## WHAT IS EXPECTED
Write out the data below as a numbered list, one line per item, leaving out blank lines.

## Start

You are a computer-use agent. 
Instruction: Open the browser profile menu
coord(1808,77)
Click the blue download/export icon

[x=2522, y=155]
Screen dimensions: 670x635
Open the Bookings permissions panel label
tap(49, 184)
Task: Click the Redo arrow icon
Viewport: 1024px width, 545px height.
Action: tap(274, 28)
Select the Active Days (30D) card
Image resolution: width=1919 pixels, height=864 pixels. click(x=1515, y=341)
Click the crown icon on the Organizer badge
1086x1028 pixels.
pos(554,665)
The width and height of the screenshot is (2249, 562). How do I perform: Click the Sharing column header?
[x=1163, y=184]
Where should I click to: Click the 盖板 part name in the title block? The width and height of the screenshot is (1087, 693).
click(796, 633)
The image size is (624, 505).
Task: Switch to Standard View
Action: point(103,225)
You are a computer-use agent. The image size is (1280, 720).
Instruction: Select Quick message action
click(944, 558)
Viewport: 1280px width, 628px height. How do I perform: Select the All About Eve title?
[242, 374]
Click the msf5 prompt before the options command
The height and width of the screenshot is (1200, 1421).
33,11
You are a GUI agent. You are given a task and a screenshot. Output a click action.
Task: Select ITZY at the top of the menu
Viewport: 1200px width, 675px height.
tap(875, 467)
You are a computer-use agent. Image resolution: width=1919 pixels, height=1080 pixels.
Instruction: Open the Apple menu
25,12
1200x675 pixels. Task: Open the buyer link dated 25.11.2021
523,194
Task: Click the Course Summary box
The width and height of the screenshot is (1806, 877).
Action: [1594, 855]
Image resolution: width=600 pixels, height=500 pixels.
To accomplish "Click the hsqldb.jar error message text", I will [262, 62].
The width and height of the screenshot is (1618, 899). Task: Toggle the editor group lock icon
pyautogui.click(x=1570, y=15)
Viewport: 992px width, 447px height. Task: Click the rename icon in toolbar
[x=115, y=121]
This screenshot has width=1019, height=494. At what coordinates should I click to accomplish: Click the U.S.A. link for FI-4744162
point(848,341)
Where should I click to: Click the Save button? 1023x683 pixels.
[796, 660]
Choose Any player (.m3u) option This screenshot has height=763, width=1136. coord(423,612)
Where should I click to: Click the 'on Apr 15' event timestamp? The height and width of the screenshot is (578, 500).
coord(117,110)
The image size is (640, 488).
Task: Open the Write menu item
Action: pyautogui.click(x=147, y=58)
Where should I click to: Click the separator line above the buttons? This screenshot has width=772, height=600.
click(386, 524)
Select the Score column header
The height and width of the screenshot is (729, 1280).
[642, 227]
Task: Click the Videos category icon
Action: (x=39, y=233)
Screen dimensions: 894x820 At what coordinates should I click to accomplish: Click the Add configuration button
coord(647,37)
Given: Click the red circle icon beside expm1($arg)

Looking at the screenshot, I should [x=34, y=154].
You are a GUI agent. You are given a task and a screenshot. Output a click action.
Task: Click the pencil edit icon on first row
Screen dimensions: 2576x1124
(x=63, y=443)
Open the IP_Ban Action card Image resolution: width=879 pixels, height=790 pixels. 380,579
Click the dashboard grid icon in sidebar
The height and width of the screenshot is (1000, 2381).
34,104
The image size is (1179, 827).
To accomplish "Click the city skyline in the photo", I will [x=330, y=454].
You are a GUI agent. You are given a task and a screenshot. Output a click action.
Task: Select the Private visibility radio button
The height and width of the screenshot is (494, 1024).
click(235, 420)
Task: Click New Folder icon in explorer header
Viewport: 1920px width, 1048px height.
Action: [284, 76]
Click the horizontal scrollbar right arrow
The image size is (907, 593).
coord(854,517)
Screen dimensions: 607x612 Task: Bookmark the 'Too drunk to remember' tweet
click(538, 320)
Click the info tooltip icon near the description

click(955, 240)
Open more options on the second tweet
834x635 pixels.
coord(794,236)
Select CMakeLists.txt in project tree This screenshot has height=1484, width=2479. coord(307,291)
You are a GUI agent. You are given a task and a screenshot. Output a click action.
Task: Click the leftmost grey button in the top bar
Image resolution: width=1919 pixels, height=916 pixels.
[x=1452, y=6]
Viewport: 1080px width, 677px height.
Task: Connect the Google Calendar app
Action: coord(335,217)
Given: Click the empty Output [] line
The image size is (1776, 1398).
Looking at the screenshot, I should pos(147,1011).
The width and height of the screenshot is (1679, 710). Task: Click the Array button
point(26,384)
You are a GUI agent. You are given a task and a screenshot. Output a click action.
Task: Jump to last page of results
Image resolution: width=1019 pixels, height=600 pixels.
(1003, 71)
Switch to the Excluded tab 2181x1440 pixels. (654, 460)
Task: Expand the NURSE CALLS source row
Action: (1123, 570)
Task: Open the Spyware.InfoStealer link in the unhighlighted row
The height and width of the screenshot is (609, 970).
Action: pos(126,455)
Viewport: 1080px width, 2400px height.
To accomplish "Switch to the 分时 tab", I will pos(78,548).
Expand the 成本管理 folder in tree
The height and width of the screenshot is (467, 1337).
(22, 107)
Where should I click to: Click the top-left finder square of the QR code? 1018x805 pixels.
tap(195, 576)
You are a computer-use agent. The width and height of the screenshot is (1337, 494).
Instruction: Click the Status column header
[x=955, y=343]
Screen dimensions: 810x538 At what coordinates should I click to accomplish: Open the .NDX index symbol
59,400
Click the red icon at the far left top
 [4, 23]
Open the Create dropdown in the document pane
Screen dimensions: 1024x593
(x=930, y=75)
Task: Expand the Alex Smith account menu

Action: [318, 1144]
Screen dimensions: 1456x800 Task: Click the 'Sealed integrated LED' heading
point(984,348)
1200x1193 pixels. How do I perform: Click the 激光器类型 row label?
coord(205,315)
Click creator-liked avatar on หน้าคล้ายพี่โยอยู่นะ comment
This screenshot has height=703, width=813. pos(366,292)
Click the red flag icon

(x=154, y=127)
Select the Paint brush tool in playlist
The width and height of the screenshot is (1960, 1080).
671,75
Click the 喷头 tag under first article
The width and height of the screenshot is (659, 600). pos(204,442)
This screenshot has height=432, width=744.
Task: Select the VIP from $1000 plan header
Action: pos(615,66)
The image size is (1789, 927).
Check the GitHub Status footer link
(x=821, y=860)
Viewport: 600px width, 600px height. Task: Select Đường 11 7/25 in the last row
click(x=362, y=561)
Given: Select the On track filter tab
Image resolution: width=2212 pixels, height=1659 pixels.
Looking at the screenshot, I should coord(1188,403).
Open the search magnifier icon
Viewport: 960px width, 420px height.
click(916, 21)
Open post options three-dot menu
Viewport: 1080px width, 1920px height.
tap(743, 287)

## End

## COMPLETED EXERCISE
1. You are a computer-use agent. 
2. Instruction: Open the browser profile menu
3. coord(1808,77)
4. Click the blue download/export icon
5. [x=2522, y=155]
6. Screen dimensions: 670x635
7. Open the Bookings permissions panel label
8. tap(49, 184)
9. Task: Click the Redo arrow icon
10. Viewport: 1024px width, 545px height.
11. Action: tap(274, 28)
12. Select the Active Days (30D) card
13. Image resolution: width=1919 pixels, height=864 pixels. click(x=1515, y=341)
14. Click the crown icon on the Organizer badge
15. 1086x1028 pixels.
16. pos(554,665)
17. The width and height of the screenshot is (2249, 562). How do I perform: Click the Sharing column header?
18. [x=1163, y=184]
19. Where should I click to: Click the 盖板 part name in the title block? The width and height of the screenshot is (1087, 693).
20. click(796, 633)
21. The image size is (624, 505).
22. Task: Switch to Standard View
23. Action: point(103,225)
24. You are a computer-use agent. The image size is (1280, 720).
25. Instruction: Select Quick message action
26. click(944, 558)
27. Viewport: 1280px width, 628px height. How do I perform: Select the All About Eve title?
28. [242, 374]
29. Click the msf5 prompt before the options command
30. The height and width of the screenshot is (1200, 1421).
31. 33,11
32. You are a GUI agent. You are given a task and a screenshot. Output a click action.
33. Task: Select ITZY at the top of the menu
34. Viewport: 1200px width, 675px height.
35. tap(875, 467)
36. You are a computer-use agent. Image resolution: width=1919 pixels, height=1080 pixels.
37. Instruction: Open the Apple menu
38. 25,12
39. 1200x675 pixels. Task: Open the buyer link dated 25.11.2021
40. 523,194
41. Task: Click the Course Summary box
42. The width and height of the screenshot is (1806, 877).
43. Action: [1594, 855]
44. Image resolution: width=600 pixels, height=500 pixels.
45. To accomplish "Click the hsqldb.jar error message text", I will [262, 62].
46. The width and height of the screenshot is (1618, 899). Task: Toggle the editor group lock icon
47. pyautogui.click(x=1570, y=15)
48. Viewport: 992px width, 447px height. Task: Click the rename icon in toolbar
49. [x=115, y=121]
50. This screenshot has width=1019, height=494. At what coordinates should I click to accomplish: Click the U.S.A. link for FI-4744162
51. point(848,341)
52. Where should I click to: Click the Save button? 1023x683 pixels.
53. [796, 660]
54. Choose Any player (.m3u) option This screenshot has height=763, width=1136. coord(423,612)
55. Where should I click to: Click the 'on Apr 15' event timestamp? The height and width of the screenshot is (578, 500).
56. coord(117,110)
57. The image size is (640, 488).
58. Task: Open the Write menu item
59. Action: pyautogui.click(x=147, y=58)
60. Where should I click to: Click the separator line above the buttons? This screenshot has width=772, height=600.
61. click(386, 524)
62. Select the Score column header
63. The height and width of the screenshot is (729, 1280).
64. [642, 227]
65. Task: Click the Videos category icon
66. Action: (x=39, y=233)
67. Screen dimensions: 894x820 At what coordinates should I click to accomplish: Click the Add configuration button
68. coord(647,37)
69. Given: Click the red circle icon beside expm1($arg)
70. Looking at the screenshot, I should [x=34, y=154].
71. You are a GUI agent. You are given a task and a screenshot. Output a click action.
72. Task: Click the pencil edit icon on first row
73. Screen dimensions: 2576x1124
74. (x=63, y=443)
75. Open the IP_Ban Action card Image resolution: width=879 pixels, height=790 pixels. 380,579
76. Click the dashboard grid icon in sidebar
77. The height and width of the screenshot is (1000, 2381).
78. 34,104
79. The image size is (1179, 827).
80. To accomplish "Click the city skyline in the photo", I will [x=330, y=454].
81. You are a GUI agent. You are given a task and a screenshot. Output a click action.
82. Task: Select the Private visibility radio button
83. The height and width of the screenshot is (494, 1024).
84. click(235, 420)
85. Task: Click New Folder icon in explorer header
86. Viewport: 1920px width, 1048px height.
87. Action: [284, 76]
88. Click the horizontal scrollbar right arrow
89. The image size is (907, 593).
90. coord(854,517)
91. Screen dimensions: 607x612 Task: Bookmark the 'Too drunk to remember' tweet
92. click(538, 320)
93. Click the info tooltip icon near the description
94. click(955, 240)
95. Open more options on the second tweet
96. 834x635 pixels.
97. coord(794,236)
98. Select CMakeLists.txt in project tree This screenshot has height=1484, width=2479. coord(307,291)
99. You are a GUI agent. You are given a task and a screenshot. Output a click action.
100. Task: Click the leftmost grey button in the top bar
101. Image resolution: width=1919 pixels, height=916 pixels.
102. [x=1452, y=6]
103. Viewport: 1080px width, 677px height.
104. Task: Connect the Google Calendar app
105. Action: coord(335,217)
106. Given: Click the empty Output [] line
107. The image size is (1776, 1398).
108. Looking at the screenshot, I should pos(147,1011).
109. The width and height of the screenshot is (1679, 710). Task: Click the Array button
110. point(26,384)
111. You are a GUI agent. You are given a task and a screenshot. Output a click action.
112. Task: Jump to last page of results
113. Image resolution: width=1019 pixels, height=600 pixels.
114. (1003, 71)
115. Switch to the Excluded tab 2181x1440 pixels. (654, 460)
116. Task: Expand the NURSE CALLS source row
117. Action: (1123, 570)
118. Task: Open the Spyware.InfoStealer link in the unhighlighted row
119. The height and width of the screenshot is (609, 970).
120. Action: pos(126,455)
121. Viewport: 1080px width, 2400px height.
122. To accomplish "Switch to the 分时 tab", I will pos(78,548).
123. Expand the 成本管理 folder in tree
124. The height and width of the screenshot is (467, 1337).
125. (22, 107)
126. Where should I click to: Click the top-left finder square of the QR code? 1018x805 pixels.
127. tap(195, 576)
128. You are a computer-use agent. The width and height of the screenshot is (1337, 494).
129. Instruction: Click the Status column header
130. [x=955, y=343]
131. Screen dimensions: 810x538 At what coordinates should I click to accomplish: Open the .NDX index symbol
132. 59,400
133. Click the red icon at the far left top
134.  [4, 23]
135. Open the Create dropdown in the document pane
136. Screen dimensions: 1024x593
137. (x=930, y=75)
138. Task: Expand the Alex Smith account menu
139. Action: [318, 1144]
140. Screen dimensions: 1456x800 Task: Click the 'Sealed integrated LED' heading
141. point(984,348)
142. 1200x1193 pixels. How do I perform: Click the 激光器类型 row label?
143. coord(205,315)
144. Click creator-liked avatar on หน้าคล้ายพี่โยอยู่นะ comment
145. This screenshot has height=703, width=813. pos(366,292)
146. Click the red flag icon
147. (x=154, y=127)
148. Select the Paint brush tool in playlist
149. The width and height of the screenshot is (1960, 1080).
150. 671,75
151. Click the 喷头 tag under first article
152. The width and height of the screenshot is (659, 600). pos(204,442)
153. This screenshot has height=432, width=744.
154. Task: Select the VIP from $1000 plan header
155. Action: pos(615,66)
156. The image size is (1789, 927).
157. Check the GitHub Status footer link
158. (x=821, y=860)
159. Viewport: 600px width, 600px height. Task: Select Đường 11 7/25 in the last row
160. click(x=362, y=561)
161. Given: Select the On track filter tab
162. Image resolution: width=2212 pixels, height=1659 pixels.
163. Looking at the screenshot, I should coord(1188,403).
164. Open the search magnifier icon
165. Viewport: 960px width, 420px height.
166. click(916, 21)
167. Open post options three-dot menu
168. Viewport: 1080px width, 1920px height.
169. tap(743, 287)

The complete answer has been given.